Esperemos que nos próximos quatro anos tenhamos uma boa resposta para estas questões. O papel que os EUA e que as organizações internacionais desempenham diz-nos que será fundamental que se volte a entregar credibilidade a estes, mas será essencial que estes estejam mais fortalecidos e com os propósitos e princípios bem definidos. Face ao avanço tecnológico e vasta capacidade da China, demonstrando uma nova abordagem à comunidade internacional, os EUA e outros países ocidentais, provavelmente, reunirão forças para mover os centros de produção de forma a diversificarem o mercado e as “regras do jogo”.

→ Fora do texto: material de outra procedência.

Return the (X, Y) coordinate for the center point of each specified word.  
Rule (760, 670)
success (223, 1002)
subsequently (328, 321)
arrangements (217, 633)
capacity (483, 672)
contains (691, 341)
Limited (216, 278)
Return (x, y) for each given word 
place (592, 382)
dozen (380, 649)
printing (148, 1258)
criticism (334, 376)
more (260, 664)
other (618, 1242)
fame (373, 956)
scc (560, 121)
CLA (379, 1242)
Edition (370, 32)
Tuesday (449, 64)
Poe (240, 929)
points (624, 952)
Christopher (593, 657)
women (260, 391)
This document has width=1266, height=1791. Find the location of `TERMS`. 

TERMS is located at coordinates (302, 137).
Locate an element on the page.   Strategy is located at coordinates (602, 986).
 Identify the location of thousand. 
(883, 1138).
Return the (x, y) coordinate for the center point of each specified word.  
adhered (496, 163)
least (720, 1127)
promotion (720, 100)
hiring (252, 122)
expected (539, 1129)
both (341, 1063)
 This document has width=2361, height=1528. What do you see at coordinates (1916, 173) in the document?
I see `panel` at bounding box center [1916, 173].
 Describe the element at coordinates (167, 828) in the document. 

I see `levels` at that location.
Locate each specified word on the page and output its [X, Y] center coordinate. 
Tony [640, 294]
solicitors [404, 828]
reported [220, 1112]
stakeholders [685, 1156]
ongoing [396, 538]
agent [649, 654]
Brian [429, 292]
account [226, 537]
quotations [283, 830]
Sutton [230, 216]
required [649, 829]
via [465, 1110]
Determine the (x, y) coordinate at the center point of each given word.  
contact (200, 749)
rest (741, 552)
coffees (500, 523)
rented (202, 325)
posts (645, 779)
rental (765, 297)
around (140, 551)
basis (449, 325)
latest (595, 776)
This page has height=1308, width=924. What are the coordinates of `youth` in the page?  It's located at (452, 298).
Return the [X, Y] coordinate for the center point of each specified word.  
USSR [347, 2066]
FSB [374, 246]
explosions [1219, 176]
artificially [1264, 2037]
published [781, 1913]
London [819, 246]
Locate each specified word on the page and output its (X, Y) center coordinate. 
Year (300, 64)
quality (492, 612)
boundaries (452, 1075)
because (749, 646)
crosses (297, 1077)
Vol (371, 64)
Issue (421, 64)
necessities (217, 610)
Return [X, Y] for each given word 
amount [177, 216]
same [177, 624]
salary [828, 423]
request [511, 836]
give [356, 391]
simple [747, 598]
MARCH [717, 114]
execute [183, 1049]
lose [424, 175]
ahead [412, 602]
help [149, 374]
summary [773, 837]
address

O desenvolvimento dos sistemas de informação tem contribuído para a evolução e transformação da Era Digital e, por conseguinte, da economia internacional. A estratégia industrial de um país que pretenda manter-se no pódio das grandes potências, será dar prioridade ao investimento em tecnologia de forma a adaptar-se à constante evolução. Será crucial que os países desenvolvidos tomem iniciativas que contribuam para a inovação e modernização da manufaturação de forma a reestruturar o setor. Portanto, visto que a inovação desempenha um papel fundamental no futuro do sistema internacional, a batalha dos chips será muito renhida entre os EUA e a RPC. Isto é, o país que tiver a mais sofisticada e avançada tecnologia, terá uma maior probabilidade de se tornar uma potência mais poderosa.

O autor escreve de acordo com a antiga ortografia.